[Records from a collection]
* * * *

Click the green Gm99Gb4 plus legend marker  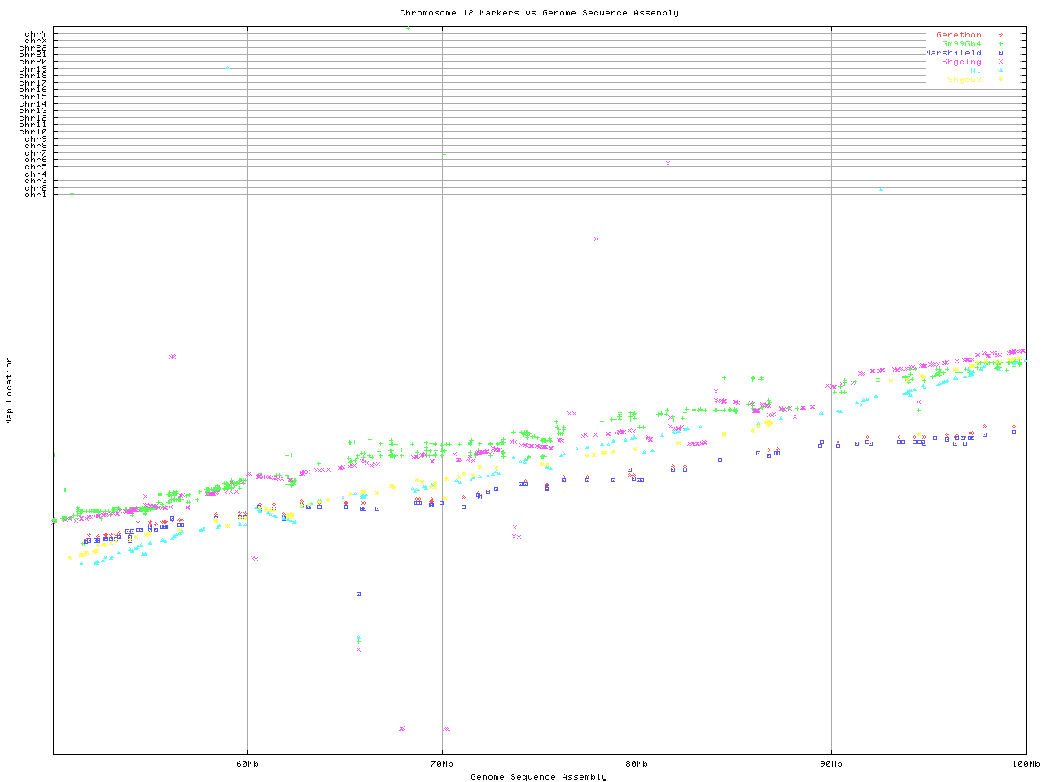[1000, 44]
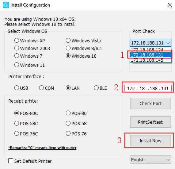Pick 172.18.188.124 from the list
Viewport: 175px width, 169px height.
click(151, 50)
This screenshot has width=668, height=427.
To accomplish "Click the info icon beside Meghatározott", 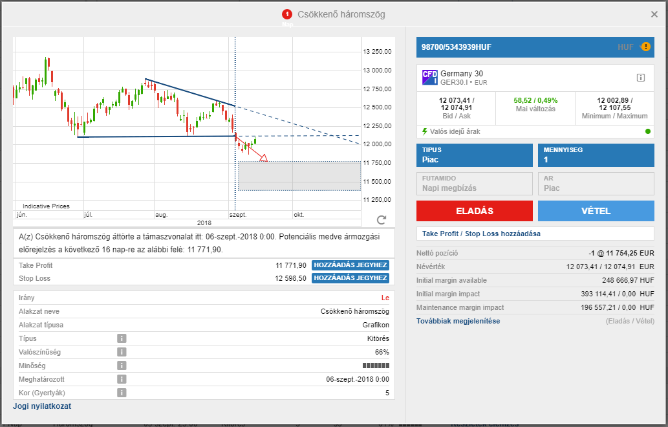I will pos(121,379).
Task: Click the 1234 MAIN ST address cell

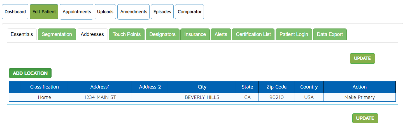Action: click(x=100, y=97)
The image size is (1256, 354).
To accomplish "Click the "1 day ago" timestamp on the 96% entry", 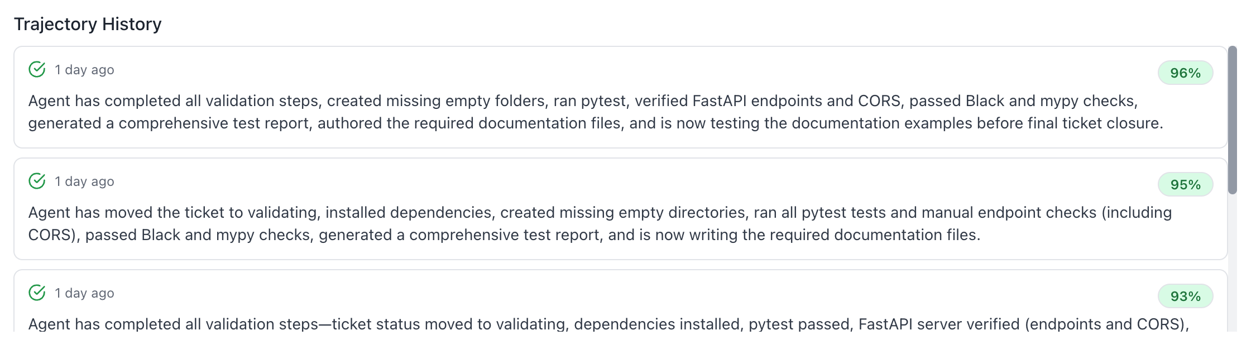I will [x=84, y=70].
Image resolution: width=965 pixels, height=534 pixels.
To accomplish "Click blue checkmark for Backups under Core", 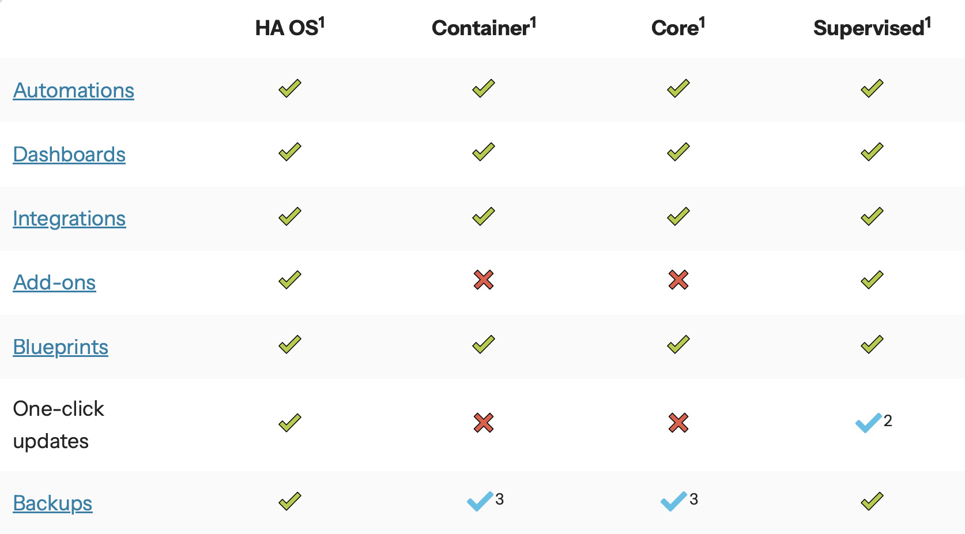I will coord(673,501).
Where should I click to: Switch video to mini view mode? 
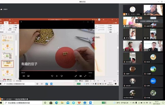[81, 76]
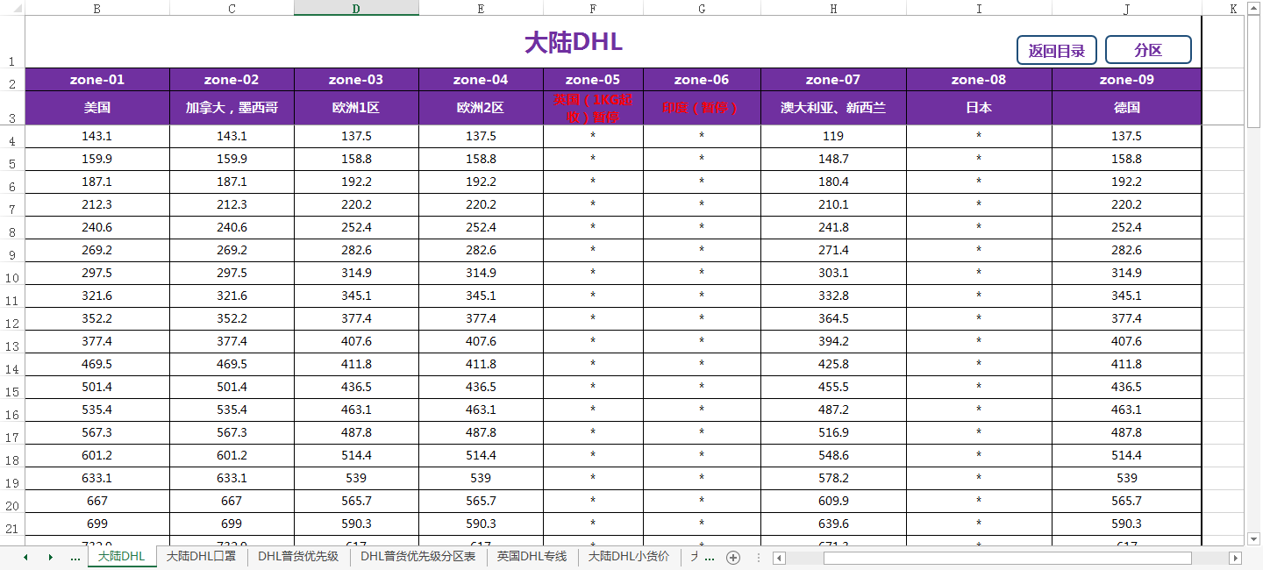Click the 分区 button
The image size is (1263, 570).
pos(1147,51)
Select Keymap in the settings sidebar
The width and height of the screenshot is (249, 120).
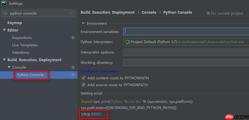[x=15, y=23]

* * * *

- WORK REQUEST
Your reply should hold only the lines from the one that contains "Where should I" through the last line of the records above, exact and complete, and no pictures.

- TASK RESULT
Where should I click to: Switch video to mini view mode? 
[81, 76]
Click the 分区 button
The image size is (1263, 570).
pos(1147,51)
Select Keymap in the settings sidebar
The width and height of the screenshot is (249, 120).
[x=15, y=23]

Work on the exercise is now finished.